Our Church Services

Estimating the future progress of Christian Science by the past two decades of its history, one is reminded of our Leader's prophetic statement at the time of the dedication of the original edifice of The Mother Church in 1895: "If the lives of Christian Scientists attest their fidelity to Truth, I predict that in the twentieth century every Christian church in our land, and a few in far-off lands, will approximate the understanding of Christian Science sufficiently to heal the sick in his name" (Pulpit and Press, p. 22). Is it, then, too distant a goal to vision the whole world finally saved from its woes by the ministrations of Christian Science? A due realization of the magnitude of the work of Christian Science rebukes the trivial, the indifferent, and the complaining attitude of thought, and all that would retard or obstruct it ceases to attract the attention of those who have identified themselves with its stupendous mission.

Among the means provided for furthering the mission of Christian Science are the public services of the church. It is imperative, therefore, that Christian Scientists should guard their thoughts against the intrusion of anything that would tend to obscure their scientific sense of the relation of the church services to the progress of the cause, and it should never be forgotten that healing must always be the keynote of these services. We open wide our doors, not that the public may enter and be charmed with an artistic edifice or delighted with a musical performance; not that the esthetic sense may be gratified, but that through the promulgation of the gospel of our great Master the sick and the sinning may be healed.

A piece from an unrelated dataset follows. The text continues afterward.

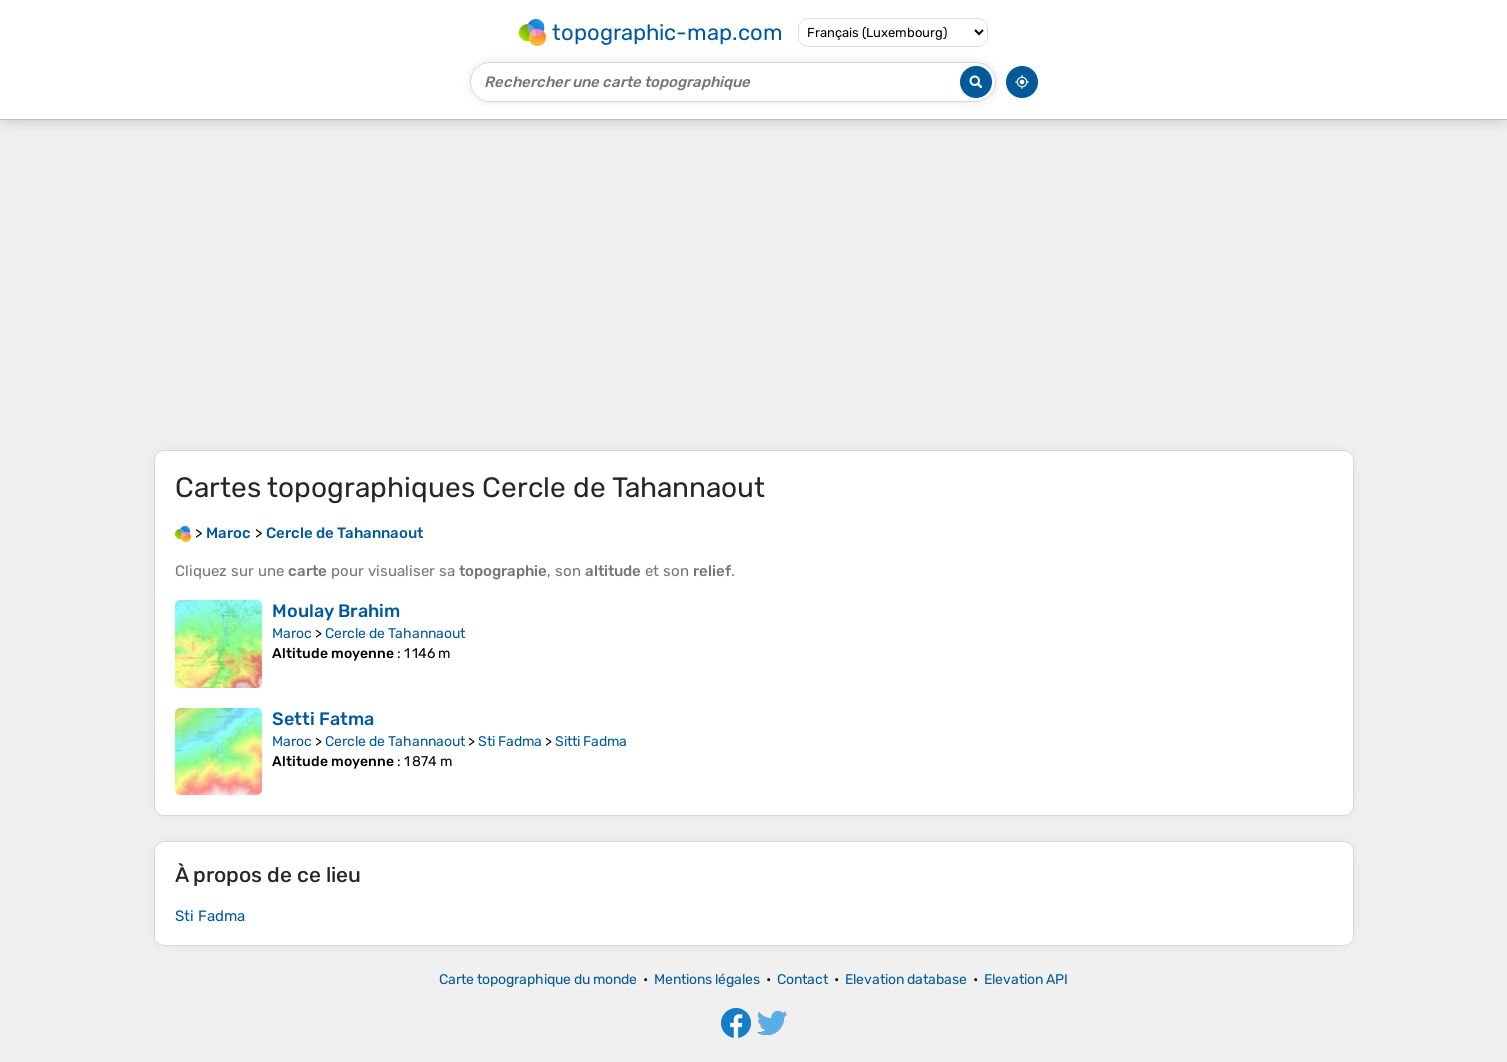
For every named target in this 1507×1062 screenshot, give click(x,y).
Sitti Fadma (591, 741)
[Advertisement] (754, 285)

At this period of our history, when beautiful structures are multiplying and prosperity is attending our efforts, it is well for Christian Scientists not to become enamored with the material. When artistic perfection begins to enthrall, spirituality begins to wane. Wise is he who remembers the crude externals under which the cause progressed in its early days. Such a one realizes that all which makes Christian Science worth while is its transcendent spirituality. In the enjoyment of prosperity it gives mental poise to contrast its rugged beginnings with the finished product of its assured future.

There should always be uppermost the conviction that the public services of the Christian Science church have their raison d'être in their healing work, and every church-member should feel the responsibility of clearly realizing this truth during the public reading of the Lesson-Sermon. If each does his whole duty in this respect, he will not have time either to laud or to criticize adversely the personality of the readers or their service. He will be alert to see that in devoting his attention to such subsidiary matters he temporarily interdicts the appearing of Truth in his own consciousness. Either praise or blame of the readers indicates a lapse on the part of the hearer. Thought should be focused upon something immeasurably higher than vocal technique, if the Christian Science pulpit is to give out the word "with signs following." No less obvious is it that readers should discourage criticism of their work from members of the congregation. The reader who loses sight of the spiritual import and efficiency of the word of God in his belief that his reading is exceedingly gratifying to the congregation, makes a stupendous mistake.